State ramps up detection of abandoned oil, gas wells, Dec 2020

ALBANY — A partnered state effort announced earlier this month is leveraging new drone technology and magnetic surveillance to spot abandoned oil and gas wells statewide.

To date, the state Department of Environmental Conservation has located more than 2,000 orphan wells that can continue to release methane into the atmosphere. Those well assessments have been based on landowner interviews, lease maps and on-site ground assessments.

This year, the state Energy Research and Development Authority has pledged support for existing DEC efforts and committed to invest up to $400,000 in custom drone and imaging equipment for well assessments primarily in Central and Western New York.

Named orphan wells, inactive oil and gas ground infrastructure without a known owner may be abandoned for decades before rediscovery. Some orphan wells in the state were shut down more than a century ago, DEC Commissioner Basil Seggos said. But methane leaking from former active sites is an ongoing concern.

The DEC reports methane is second to carbon dioxide in its overall contribution to global climate change. In New York, methane accounts for nearly 10% of annual greenhouse gas emissions, according to DEC data.

Unplugged orphan and abandoned wells with known owners can also house channels for oil and gas to migrate — between geologic formations, into aquifers, directly into waterways or to Earth’s surface.

“Plugging these wells is critical to reducing fugitive methane from escaping into the atmosphere and is further proof that New York is undertaking nation-leading actions to reduce greenhouse gases from sources — large and small — across the state,” Mr. Seggos said in a statement.

Specialized drones record magnetic signals generated by wells, and signal data is used to map locations for potential on-site searches. When an orphan well is identified, DEC staff assess public safety and environmental risks, often resulting in the plugging of the well. Since 2014, the department has plugged 340 abandoned wells through the New York Works Well Plugging Initiative, first budgeted by the state in 2013.

The DEC has the regulatory authority to take possession of abandoned wells and initiate plugging and replugging under Article 23 of state Environmental Conservation Law. That possession process was financially bolstered in 1982, when the state Legislature established the Oil and Gas Account to fund the plugging of orphan and other abandoned wells.

Historical oil and gas drilling was concentrated in the southern and western parts of the state, though abandoned wells have been identified as far north as Central New York and the southern edge of the north country.

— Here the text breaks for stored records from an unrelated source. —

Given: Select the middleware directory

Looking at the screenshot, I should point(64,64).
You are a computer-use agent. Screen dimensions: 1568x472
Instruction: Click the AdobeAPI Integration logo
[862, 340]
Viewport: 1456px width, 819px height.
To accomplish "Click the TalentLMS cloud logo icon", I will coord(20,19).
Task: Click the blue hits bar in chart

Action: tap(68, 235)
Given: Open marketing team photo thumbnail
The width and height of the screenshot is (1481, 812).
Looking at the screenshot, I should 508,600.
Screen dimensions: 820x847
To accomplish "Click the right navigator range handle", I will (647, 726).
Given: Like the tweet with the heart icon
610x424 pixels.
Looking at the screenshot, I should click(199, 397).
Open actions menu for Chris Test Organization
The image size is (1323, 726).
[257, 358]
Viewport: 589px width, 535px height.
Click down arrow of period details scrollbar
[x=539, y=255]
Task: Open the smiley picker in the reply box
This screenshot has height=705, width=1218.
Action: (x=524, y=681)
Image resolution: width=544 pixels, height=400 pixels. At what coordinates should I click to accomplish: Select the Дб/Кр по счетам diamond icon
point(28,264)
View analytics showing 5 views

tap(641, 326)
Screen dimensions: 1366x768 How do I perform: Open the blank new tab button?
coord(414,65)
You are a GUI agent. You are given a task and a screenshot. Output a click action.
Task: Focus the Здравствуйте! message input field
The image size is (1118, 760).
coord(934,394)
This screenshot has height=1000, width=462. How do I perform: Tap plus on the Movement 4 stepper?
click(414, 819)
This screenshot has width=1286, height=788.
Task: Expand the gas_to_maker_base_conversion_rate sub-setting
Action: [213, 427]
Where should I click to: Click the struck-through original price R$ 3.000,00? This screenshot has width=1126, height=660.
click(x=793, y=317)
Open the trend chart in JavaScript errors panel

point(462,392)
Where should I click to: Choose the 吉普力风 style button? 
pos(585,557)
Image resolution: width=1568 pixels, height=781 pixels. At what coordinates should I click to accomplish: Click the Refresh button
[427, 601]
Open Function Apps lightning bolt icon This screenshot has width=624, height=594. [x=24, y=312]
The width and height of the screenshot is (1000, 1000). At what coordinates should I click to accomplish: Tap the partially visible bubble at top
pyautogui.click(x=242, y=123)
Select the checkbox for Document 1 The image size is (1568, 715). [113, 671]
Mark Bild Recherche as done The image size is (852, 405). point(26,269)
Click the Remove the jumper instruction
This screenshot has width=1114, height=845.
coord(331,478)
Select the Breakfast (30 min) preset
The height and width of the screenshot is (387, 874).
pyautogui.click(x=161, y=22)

NYSERDA acting President and CEO Doreen M. Harris described the drone investment as an added tool in the “arsenal” to address climate change and achieve emissions reduction goals outlined in the state’s Climate Leadership and Community Protection Act, also called the Climate Act.

Among other requirements, the Climate Act mandates a 40% reduction of 1990 greenhouse gas emission levels by 2030, and an 85% reduction by 2050.

More information about current and completed well plugging projects is posted to the DEC website.